As the more significant number of the world’s population increases in weight and size, airlines continue to squeeze more passengers on their flights. The 17″ average seat makes it difficult for passengers with excess weight to fit comfortably in single seats.
Air travel has never been comfortable unless one is ready to pay for extra legroom or upgrade to the business or first-class cabins. Sitting next to a plus-size passenger in the already uncomfortable economy cabin can make a travel experience a discomfort one.
Passengers are turned away all the time by airlines but do not make the news because they are not popular or famous. Just a few days ago, PM, the winner of Atinka TV reality show Di Asa, was denied boarding by Emirates Airline due to her size.
Did the airline err? Was it negligence of the part of PM or her agent? Or was everyone ignorant about the airline’s policy on plus-size passengers?
What’s the airlines’ policy on plus-size passengers?
Most airlines do not have a published policy on passengers with excess weight. The policy does exist and in force but not readily available to passengers unless they enquire about it.

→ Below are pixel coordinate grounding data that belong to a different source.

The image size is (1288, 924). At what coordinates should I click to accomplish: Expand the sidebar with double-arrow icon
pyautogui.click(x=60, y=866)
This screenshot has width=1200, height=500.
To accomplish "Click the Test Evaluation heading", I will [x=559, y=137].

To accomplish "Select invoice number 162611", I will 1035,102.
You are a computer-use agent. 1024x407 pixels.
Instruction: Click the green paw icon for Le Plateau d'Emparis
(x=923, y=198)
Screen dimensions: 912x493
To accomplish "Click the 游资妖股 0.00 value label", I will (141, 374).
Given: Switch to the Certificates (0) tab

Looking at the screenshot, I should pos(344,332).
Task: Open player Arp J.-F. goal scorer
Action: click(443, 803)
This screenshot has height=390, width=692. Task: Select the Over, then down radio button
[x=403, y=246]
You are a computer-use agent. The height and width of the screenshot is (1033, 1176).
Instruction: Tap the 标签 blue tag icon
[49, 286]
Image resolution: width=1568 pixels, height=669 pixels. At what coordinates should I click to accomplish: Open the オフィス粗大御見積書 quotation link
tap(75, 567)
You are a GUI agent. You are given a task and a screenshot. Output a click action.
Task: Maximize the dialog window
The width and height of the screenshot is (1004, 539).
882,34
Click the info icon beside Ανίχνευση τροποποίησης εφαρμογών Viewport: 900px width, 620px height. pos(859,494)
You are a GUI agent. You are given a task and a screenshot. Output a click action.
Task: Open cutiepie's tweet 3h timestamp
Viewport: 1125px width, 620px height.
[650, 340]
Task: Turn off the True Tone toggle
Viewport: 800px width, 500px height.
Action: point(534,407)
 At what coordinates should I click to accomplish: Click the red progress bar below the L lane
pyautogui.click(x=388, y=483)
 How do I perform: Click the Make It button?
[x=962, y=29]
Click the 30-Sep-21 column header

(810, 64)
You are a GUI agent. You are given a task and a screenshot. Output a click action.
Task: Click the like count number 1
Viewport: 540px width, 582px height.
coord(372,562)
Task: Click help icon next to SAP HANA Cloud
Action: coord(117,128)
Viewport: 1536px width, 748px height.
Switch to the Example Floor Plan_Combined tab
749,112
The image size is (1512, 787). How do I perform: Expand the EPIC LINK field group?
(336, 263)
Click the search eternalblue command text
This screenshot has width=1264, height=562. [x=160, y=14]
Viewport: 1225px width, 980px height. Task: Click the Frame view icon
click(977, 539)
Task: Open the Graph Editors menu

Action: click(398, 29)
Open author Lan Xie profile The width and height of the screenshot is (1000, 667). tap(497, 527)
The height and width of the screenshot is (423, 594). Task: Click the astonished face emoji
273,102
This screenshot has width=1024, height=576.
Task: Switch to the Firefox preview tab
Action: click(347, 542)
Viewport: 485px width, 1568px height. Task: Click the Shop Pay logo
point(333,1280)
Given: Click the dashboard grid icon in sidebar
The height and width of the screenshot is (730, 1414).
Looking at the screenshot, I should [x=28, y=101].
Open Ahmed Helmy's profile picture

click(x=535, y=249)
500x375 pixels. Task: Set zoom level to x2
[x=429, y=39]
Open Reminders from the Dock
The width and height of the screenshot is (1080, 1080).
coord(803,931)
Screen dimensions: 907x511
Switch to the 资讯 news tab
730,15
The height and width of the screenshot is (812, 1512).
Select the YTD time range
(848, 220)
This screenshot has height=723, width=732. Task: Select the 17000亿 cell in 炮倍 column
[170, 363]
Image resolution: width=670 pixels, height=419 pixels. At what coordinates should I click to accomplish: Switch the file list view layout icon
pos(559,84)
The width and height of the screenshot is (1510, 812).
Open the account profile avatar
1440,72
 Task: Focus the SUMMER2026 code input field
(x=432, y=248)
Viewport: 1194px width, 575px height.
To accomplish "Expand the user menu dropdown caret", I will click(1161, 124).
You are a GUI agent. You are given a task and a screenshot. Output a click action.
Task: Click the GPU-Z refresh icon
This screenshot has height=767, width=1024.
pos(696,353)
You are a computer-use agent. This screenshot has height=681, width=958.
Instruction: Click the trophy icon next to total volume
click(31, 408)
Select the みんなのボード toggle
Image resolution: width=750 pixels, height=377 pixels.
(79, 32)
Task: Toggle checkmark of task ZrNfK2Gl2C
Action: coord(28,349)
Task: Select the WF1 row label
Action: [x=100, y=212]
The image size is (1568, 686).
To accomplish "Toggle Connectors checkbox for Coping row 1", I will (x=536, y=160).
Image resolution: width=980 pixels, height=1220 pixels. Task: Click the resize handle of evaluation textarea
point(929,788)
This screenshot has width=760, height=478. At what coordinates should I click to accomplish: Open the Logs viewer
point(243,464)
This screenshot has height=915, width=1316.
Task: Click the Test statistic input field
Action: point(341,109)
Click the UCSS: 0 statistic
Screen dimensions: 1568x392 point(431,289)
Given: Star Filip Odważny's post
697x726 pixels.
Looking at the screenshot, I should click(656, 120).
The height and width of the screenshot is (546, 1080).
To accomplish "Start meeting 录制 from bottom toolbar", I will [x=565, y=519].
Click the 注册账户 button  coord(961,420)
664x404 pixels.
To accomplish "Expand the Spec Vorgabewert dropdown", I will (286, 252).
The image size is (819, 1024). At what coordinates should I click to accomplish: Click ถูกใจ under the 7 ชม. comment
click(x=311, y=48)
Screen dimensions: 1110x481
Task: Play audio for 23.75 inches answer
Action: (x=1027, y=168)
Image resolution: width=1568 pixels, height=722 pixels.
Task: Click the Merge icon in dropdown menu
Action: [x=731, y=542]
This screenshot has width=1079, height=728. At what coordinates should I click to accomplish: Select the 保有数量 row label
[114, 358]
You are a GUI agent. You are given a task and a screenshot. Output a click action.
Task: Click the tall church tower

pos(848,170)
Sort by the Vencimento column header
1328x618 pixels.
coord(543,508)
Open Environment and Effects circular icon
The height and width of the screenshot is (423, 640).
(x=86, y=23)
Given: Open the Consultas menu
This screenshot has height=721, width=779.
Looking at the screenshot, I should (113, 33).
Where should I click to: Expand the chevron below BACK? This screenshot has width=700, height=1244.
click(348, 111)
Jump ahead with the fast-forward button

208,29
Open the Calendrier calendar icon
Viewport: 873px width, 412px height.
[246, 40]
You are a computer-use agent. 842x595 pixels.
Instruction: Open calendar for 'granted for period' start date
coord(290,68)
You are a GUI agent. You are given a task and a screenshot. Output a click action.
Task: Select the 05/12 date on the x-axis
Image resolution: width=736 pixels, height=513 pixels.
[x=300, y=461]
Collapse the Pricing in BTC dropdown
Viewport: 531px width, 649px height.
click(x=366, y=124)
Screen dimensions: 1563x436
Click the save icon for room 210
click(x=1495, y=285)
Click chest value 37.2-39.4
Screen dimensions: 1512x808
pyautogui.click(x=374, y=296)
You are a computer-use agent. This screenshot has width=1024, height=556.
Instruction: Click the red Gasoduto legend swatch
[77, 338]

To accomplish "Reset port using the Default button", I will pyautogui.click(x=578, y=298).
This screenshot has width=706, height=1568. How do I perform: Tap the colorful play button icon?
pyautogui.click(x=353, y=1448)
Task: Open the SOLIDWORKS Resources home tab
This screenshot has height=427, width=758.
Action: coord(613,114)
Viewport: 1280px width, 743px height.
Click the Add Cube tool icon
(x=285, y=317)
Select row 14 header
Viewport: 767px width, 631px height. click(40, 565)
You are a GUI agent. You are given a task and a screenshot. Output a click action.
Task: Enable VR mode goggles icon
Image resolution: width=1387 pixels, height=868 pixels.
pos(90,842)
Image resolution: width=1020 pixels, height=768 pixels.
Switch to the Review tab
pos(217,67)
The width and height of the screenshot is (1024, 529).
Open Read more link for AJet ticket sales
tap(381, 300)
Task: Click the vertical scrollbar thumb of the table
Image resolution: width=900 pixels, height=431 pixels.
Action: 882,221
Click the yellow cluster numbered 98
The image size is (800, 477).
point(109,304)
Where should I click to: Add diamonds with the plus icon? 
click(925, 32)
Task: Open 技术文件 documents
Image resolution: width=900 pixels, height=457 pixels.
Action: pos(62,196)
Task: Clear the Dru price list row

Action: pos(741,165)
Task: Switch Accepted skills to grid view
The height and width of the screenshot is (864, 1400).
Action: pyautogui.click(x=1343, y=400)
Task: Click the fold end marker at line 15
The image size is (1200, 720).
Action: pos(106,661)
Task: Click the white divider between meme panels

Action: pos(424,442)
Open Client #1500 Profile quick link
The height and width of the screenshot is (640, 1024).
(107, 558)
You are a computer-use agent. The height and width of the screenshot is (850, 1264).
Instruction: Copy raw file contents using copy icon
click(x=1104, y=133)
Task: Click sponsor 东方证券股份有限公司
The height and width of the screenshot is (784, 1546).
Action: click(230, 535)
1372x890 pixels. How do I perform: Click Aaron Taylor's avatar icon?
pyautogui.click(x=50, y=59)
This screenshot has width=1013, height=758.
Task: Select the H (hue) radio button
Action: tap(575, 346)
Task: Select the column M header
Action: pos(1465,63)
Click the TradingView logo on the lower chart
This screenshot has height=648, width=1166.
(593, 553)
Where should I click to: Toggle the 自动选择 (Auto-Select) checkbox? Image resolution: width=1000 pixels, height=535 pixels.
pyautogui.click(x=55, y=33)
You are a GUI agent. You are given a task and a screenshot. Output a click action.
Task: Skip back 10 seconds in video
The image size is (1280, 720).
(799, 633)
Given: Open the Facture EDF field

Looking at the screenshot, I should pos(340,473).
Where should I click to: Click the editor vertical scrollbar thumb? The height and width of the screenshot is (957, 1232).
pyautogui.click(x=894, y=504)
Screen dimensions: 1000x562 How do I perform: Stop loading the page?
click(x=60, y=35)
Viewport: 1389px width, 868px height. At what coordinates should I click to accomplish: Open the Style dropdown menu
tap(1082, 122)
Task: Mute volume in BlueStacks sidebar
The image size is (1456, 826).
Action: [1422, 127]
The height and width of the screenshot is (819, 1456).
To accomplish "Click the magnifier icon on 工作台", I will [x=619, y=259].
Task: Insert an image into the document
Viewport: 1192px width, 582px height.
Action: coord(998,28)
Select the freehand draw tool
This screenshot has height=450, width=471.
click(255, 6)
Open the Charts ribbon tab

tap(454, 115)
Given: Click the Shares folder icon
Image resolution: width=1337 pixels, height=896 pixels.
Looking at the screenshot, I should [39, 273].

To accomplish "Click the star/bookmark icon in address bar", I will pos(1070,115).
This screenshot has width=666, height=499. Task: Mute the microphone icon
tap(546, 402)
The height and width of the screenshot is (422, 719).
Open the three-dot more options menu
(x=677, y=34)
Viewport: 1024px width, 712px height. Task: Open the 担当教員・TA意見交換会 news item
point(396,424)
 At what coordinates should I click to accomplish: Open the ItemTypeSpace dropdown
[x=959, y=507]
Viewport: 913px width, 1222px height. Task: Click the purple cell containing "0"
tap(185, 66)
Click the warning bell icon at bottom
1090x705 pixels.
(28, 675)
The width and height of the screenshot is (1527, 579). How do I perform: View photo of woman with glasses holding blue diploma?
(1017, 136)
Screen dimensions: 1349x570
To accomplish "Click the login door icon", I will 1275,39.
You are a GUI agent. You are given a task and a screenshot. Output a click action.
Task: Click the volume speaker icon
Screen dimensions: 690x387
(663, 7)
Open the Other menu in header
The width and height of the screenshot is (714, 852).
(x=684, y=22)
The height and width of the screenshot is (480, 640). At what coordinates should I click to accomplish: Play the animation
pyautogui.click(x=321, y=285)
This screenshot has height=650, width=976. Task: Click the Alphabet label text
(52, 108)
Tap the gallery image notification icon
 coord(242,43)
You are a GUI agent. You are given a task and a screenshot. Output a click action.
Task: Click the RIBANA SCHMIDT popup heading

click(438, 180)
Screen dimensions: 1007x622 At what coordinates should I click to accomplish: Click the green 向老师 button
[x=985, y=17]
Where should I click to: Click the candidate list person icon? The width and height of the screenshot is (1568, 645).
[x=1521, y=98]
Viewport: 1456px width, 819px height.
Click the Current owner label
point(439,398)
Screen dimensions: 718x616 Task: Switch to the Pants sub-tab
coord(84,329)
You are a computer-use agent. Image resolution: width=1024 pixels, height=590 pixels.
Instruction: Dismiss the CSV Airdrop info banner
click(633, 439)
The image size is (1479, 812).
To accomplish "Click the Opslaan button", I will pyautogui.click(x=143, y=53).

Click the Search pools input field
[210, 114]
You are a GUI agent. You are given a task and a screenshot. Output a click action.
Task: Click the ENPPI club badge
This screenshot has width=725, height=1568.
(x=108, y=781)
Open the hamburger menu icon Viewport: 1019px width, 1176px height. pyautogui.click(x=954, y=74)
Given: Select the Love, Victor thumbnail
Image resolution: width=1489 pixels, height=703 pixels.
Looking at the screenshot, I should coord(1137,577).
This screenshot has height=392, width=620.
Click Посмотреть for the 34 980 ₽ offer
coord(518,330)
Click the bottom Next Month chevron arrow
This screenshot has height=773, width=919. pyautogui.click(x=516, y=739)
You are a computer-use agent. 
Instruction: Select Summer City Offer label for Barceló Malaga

One rule that cuts across all airlines is that passengers who cannot fit comfortably in a single seat must buy an extra seat. This is because international safety regulations on air carriage require that passengers sit with a seatbelt around them with both armrests down.
Seatbelt extender is provided upon request. If passengers are still unable to buckle their seatbelt using the single seatbelt extender properly, or unable to lower both armrests without infringing upon the adjacent seat or another customer, then he/she will not be allowed to fly. Cabin crew can change their seats if the flight isn’t fully booked.
If a plus-size passenger turns up at the counter and the flight is not fully booked, an extra free seat is provided. Trouble comes when flights are fully booked. Depending on the situation, an arrangement is made for the passenger to fly at a later date.
Plus-size travellers denied boarding receive no compensation.
Air France gives 25% discount on extra seats purchased by plus-size passengers and provides full refunds if flights are not fully booked.
British Airways says: “Our customers have individual needs, so we discuss options and provide guidance on a case-by-case basis.”
Some people with excess weight have argued that these airline policies are discriminatory. They say that if customers with excess weight must pay for another seat, why aren’t tall people required to buy a second seat, so their legs don’t push into the seats in front of them? A customer with a baby who cries for the entire flight also makes passengers very uncomfortable, as does a customer wearing too much perfume. Yet, they fly for the price of one seat.
A Canadian court ruling forces airlines to accommodate passengers with excess weight by offering a second seat at no additional cost. They considered it a human right issue.
Passengers have sued and are still suing airlines for sitting next to plus-size passengers who shared their seats with them. Some claim to have suffered injuries while others say they felt discomfort throughout the flight.